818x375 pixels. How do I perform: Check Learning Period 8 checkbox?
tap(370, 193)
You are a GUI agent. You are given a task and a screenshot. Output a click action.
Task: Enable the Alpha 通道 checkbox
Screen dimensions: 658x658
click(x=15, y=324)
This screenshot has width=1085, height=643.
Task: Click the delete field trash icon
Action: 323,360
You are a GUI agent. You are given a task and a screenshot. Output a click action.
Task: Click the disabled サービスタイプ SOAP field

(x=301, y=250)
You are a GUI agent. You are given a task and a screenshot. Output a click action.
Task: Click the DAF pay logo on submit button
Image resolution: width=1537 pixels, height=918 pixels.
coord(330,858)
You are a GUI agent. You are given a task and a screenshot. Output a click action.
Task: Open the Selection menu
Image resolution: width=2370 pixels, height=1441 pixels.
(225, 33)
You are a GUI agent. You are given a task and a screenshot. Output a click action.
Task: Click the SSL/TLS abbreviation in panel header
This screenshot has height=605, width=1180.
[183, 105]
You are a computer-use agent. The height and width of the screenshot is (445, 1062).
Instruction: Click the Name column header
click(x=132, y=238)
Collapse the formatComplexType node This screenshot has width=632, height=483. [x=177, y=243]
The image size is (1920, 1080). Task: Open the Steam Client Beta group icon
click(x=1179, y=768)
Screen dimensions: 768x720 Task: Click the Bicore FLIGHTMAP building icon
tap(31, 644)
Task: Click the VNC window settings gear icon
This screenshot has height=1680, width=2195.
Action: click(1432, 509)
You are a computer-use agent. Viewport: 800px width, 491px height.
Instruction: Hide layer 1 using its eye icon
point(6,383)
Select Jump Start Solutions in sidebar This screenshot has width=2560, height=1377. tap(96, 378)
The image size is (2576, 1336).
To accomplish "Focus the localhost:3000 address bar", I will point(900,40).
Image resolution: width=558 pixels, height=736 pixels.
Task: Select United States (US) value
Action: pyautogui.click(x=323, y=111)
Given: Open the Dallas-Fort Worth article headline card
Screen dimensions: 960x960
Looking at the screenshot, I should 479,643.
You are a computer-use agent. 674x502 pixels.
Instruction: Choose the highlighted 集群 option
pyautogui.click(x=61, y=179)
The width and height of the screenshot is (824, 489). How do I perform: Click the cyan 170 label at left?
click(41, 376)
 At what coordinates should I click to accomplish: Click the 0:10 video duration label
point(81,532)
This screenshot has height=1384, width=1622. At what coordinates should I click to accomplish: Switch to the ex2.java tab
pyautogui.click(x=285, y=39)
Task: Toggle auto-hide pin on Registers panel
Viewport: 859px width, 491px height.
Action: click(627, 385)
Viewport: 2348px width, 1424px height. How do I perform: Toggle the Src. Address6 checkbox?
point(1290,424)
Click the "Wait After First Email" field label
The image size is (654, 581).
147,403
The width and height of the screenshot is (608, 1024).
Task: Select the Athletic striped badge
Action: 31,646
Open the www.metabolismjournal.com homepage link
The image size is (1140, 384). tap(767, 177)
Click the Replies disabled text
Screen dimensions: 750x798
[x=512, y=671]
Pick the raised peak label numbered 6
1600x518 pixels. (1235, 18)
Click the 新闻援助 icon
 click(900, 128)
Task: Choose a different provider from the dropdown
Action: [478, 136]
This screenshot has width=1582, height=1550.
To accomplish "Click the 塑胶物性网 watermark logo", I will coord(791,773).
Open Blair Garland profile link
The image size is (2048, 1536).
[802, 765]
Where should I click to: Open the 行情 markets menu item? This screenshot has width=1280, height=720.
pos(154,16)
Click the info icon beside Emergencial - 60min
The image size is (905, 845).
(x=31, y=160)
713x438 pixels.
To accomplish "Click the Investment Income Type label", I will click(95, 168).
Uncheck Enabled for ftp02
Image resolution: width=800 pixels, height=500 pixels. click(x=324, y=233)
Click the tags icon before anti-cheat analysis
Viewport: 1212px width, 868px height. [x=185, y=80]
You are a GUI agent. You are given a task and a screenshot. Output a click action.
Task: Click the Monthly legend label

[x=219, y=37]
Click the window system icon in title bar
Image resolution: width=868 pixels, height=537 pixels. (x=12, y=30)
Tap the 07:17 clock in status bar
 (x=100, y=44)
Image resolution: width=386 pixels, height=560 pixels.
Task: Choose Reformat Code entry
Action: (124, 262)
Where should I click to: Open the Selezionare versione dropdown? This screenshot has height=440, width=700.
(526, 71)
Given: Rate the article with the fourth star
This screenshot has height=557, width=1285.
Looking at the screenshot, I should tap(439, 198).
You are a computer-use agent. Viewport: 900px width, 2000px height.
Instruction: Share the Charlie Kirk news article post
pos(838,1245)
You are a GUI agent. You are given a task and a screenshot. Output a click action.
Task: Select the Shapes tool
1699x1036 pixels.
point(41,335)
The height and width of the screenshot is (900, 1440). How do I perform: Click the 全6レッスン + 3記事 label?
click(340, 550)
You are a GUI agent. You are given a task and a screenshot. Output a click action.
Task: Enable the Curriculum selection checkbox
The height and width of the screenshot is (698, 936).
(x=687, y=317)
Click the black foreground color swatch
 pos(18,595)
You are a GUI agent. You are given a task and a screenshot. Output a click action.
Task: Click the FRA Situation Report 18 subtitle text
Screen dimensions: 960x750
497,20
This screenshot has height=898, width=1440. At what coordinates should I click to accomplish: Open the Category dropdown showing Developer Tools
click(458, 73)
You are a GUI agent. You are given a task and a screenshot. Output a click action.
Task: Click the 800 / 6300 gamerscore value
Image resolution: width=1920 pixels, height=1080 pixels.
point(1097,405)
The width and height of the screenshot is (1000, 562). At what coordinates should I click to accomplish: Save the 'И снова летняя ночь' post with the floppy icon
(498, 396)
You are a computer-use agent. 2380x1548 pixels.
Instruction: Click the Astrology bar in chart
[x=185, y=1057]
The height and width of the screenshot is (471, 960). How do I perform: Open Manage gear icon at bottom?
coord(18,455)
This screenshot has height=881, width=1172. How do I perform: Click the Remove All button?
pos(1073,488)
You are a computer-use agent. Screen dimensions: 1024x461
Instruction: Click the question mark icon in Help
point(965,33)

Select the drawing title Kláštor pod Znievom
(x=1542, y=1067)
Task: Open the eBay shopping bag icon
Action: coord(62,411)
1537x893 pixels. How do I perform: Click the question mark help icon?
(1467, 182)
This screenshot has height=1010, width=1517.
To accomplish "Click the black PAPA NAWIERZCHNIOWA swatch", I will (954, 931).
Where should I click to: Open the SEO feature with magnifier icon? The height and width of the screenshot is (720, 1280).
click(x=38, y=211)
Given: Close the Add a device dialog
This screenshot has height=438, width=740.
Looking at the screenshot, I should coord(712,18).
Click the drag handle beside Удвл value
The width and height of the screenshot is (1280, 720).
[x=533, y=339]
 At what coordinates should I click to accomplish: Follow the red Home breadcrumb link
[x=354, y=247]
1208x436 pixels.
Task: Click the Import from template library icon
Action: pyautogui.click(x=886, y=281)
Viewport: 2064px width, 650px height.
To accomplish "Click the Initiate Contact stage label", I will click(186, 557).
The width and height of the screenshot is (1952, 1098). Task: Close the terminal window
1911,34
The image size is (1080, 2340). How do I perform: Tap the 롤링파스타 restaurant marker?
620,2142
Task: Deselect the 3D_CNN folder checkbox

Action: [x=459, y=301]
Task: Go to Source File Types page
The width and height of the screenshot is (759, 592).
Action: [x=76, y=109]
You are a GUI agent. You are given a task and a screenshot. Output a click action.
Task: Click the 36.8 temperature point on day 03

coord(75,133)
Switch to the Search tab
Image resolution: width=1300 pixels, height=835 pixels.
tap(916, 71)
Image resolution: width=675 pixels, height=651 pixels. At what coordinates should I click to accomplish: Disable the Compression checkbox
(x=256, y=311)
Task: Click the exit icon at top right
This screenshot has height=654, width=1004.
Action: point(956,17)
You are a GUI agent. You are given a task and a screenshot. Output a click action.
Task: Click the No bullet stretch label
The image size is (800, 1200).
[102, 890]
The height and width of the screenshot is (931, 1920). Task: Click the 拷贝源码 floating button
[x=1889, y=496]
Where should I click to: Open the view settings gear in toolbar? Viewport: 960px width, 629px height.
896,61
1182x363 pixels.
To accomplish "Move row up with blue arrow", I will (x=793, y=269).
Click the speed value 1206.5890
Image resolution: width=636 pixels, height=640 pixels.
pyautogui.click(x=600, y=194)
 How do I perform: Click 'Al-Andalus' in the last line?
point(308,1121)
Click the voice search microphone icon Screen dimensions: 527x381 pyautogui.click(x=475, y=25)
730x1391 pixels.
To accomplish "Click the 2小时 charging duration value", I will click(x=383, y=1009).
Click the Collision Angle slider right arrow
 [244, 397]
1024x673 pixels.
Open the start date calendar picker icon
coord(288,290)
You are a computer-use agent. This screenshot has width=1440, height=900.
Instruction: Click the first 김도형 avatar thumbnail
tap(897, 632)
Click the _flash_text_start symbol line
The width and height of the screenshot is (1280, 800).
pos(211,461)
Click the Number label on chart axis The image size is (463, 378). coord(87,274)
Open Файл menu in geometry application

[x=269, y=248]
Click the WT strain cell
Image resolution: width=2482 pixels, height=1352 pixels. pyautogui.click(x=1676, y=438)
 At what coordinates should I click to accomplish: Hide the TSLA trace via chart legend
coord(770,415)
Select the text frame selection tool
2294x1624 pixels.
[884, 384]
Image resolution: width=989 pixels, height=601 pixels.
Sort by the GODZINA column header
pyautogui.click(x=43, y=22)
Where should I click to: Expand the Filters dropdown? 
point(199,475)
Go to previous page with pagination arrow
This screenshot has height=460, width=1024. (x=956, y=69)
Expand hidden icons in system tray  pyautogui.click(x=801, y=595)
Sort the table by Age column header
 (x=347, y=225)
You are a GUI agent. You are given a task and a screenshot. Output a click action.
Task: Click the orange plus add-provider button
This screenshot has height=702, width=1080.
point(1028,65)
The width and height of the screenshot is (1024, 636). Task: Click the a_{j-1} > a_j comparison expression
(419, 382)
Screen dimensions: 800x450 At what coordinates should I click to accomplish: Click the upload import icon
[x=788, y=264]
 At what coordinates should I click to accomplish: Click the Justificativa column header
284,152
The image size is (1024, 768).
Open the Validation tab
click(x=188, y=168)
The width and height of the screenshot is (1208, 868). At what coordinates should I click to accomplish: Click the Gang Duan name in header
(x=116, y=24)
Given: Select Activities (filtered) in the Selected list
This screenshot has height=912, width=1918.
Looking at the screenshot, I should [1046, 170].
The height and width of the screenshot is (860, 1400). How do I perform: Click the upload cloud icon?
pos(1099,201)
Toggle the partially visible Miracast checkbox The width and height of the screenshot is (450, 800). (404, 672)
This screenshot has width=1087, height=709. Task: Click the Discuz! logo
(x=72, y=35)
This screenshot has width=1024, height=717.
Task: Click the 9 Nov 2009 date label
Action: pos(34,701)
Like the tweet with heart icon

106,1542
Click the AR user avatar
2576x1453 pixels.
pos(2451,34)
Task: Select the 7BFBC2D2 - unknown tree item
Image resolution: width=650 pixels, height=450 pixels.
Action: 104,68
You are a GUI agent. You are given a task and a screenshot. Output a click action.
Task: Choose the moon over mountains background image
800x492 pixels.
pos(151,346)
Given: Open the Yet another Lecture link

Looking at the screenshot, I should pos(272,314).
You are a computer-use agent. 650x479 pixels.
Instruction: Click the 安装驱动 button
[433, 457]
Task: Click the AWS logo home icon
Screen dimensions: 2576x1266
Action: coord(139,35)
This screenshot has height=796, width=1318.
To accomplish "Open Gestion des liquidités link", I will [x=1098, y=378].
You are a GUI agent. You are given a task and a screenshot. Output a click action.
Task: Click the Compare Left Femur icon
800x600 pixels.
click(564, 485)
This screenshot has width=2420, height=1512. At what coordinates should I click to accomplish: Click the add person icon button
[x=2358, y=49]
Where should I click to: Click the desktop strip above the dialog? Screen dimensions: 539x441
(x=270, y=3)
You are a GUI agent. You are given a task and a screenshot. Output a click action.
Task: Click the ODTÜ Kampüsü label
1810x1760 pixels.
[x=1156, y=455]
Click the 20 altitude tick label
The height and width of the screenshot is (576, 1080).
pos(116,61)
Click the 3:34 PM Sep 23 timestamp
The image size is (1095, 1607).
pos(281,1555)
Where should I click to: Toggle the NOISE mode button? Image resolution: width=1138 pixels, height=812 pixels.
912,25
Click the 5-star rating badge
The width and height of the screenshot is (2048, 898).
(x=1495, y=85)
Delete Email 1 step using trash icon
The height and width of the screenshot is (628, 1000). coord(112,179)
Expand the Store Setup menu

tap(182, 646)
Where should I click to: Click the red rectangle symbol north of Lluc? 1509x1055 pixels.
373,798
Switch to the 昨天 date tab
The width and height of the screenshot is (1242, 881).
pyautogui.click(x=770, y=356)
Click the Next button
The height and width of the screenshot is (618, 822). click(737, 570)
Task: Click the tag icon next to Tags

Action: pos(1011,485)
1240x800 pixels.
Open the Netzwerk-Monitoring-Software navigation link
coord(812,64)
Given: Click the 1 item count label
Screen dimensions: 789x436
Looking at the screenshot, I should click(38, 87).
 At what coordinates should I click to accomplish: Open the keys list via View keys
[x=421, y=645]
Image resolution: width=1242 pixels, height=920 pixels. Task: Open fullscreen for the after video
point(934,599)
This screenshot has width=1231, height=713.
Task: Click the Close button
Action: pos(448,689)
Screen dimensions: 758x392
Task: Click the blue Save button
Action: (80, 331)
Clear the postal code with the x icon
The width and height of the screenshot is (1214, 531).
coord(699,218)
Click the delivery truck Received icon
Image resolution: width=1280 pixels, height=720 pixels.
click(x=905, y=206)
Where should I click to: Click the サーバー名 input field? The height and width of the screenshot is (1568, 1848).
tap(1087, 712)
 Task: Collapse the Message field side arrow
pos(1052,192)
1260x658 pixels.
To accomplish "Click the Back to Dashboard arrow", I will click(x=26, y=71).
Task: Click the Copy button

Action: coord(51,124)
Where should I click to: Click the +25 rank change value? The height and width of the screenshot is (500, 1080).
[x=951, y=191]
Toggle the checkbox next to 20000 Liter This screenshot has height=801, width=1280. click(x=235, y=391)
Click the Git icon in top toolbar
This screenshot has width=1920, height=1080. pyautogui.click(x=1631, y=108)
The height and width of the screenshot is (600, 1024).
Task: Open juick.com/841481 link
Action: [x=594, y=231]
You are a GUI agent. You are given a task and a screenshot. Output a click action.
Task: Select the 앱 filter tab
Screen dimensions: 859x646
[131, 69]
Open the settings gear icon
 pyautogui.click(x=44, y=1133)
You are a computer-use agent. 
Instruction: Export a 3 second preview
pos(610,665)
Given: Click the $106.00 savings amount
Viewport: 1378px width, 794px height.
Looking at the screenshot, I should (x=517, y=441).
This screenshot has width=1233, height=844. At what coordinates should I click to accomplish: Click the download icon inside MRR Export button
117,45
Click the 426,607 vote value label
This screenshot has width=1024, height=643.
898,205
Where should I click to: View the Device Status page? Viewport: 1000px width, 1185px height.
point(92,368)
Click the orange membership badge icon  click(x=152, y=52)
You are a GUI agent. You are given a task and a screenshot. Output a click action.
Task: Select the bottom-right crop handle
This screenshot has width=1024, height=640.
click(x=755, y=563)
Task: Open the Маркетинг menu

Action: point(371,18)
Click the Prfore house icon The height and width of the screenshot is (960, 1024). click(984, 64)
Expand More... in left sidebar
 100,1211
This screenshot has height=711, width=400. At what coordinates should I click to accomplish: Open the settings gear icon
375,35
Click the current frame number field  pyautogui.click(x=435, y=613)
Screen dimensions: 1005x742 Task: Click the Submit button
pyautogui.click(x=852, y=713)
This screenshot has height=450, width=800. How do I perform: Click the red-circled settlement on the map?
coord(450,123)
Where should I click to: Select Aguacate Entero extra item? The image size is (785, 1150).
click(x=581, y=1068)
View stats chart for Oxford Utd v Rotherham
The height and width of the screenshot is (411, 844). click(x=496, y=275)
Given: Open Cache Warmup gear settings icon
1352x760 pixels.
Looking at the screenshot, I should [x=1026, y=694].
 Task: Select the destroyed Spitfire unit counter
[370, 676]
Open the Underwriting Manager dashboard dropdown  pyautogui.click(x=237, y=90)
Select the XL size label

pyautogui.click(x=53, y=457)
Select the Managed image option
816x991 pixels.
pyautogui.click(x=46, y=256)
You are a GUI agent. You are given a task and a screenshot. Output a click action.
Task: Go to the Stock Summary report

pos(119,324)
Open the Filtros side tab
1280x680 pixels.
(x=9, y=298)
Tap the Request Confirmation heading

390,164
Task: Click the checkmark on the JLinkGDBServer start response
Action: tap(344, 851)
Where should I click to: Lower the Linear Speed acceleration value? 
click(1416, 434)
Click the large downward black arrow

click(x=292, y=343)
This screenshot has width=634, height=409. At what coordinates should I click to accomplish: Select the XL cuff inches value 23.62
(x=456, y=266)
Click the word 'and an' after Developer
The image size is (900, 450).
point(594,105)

• • • •

Problem to work on => Rewrite the entries beginning with the line containing "1537x893 pixels. How" and continuing through the line containing "[x=533, y=339]", with "question mark" swapped for "info" and nothing else changed.

Written response =>
1537x893 pixels. How do I perform: Click the info help icon?
(1467, 182)
This screenshot has height=1010, width=1517.
To accomplish "Click the black PAPA NAWIERZCHNIOWA swatch", I will (954, 931).
Where should I click to: Open the SEO feature with magnifier icon? The height and width of the screenshot is (720, 1280).
click(x=38, y=211)
Given: Close the Add a device dialog
This screenshot has height=438, width=740.
Looking at the screenshot, I should coord(712,18).
Click the drag handle beside Удвл value
The width and height of the screenshot is (1280, 720).
[x=533, y=339]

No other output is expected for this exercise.